• _ASSIGNED TASK_:
Line by line, transcribe the listing below exactly.

• _THE INPUT_:
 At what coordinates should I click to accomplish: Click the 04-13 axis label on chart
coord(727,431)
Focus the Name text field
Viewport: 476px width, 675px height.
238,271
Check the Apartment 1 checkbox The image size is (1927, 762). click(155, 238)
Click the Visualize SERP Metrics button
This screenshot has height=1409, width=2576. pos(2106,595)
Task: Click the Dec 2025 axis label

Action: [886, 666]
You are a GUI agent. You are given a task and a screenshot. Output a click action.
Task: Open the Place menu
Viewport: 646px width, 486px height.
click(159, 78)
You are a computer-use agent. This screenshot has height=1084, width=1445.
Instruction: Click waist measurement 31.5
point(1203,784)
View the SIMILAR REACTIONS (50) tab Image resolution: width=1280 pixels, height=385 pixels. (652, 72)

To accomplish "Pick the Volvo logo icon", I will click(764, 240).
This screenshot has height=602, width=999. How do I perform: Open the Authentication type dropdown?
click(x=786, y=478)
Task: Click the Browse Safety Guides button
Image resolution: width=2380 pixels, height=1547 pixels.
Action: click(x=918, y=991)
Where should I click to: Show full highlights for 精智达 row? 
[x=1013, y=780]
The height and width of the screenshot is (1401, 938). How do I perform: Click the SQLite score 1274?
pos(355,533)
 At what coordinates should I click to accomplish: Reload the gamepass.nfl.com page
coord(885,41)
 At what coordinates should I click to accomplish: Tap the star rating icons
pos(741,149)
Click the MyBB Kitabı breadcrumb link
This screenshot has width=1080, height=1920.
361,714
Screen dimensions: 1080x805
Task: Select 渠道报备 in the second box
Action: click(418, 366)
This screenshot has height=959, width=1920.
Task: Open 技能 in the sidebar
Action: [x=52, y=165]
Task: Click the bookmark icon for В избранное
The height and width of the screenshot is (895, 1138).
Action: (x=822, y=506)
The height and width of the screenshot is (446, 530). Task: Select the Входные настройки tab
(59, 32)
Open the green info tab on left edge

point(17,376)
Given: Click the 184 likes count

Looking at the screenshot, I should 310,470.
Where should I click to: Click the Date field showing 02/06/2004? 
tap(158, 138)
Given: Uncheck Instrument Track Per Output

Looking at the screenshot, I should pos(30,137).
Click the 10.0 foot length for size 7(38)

• _WRITTEN RESPONSE_:
 At what coordinates should I click to accomplish: Click the 04-13 axis label on chart
coord(727,431)
Focus the Name text field
Viewport: 476px width, 675px height.
238,271
Check the Apartment 1 checkbox The image size is (1927, 762). click(155, 238)
Click the Visualize SERP Metrics button
This screenshot has height=1409, width=2576. pos(2106,595)
Task: Click the Dec 2025 axis label

Action: [886, 666]
You are a GUI agent. You are given a task and a screenshot. Output a click action.
Task: Open the Place menu
Viewport: 646px width, 486px height.
click(159, 78)
You are a computer-use agent. This screenshot has height=1084, width=1445.
Instruction: Click waist measurement 31.5
point(1203,784)
View the SIMILAR REACTIONS (50) tab Image resolution: width=1280 pixels, height=385 pixels. (652, 72)

To accomplish "Pick the Volvo logo icon", I will click(764, 240).
This screenshot has height=602, width=999. How do I perform: Open the Authentication type dropdown?
click(x=786, y=478)
Task: Click the Browse Safety Guides button
Image resolution: width=2380 pixels, height=1547 pixels.
Action: click(x=918, y=991)
Where should I click to: Show full highlights for 精智达 row? 
[x=1013, y=780]
The height and width of the screenshot is (1401, 938). How do I perform: Click the SQLite score 1274?
pos(355,533)
 At what coordinates should I click to accomplish: Reload the gamepass.nfl.com page
coord(885,41)
 At what coordinates should I click to accomplish: Tap the star rating icons
pos(741,149)
Click the MyBB Kitabı breadcrumb link
This screenshot has width=1080, height=1920.
361,714
Screen dimensions: 1080x805
Task: Select 渠道报备 in the second box
Action: click(418, 366)
This screenshot has height=959, width=1920.
Task: Open 技能 in the sidebar
Action: [x=52, y=165]
Task: Click the bookmark icon for В избранное
The height and width of the screenshot is (895, 1138).
Action: (x=822, y=506)
The height and width of the screenshot is (446, 530). Task: Select the Входные настройки tab
(59, 32)
Open the green info tab on left edge

point(17,376)
Given: Click the 184 likes count

Looking at the screenshot, I should 310,470.
Where should I click to: Click the Date field showing 02/06/2004? 
tap(158, 138)
Given: Uncheck Instrument Track Per Output

Looking at the screenshot, I should pos(30,137).
Click the 10.0 foot length for size 7(38)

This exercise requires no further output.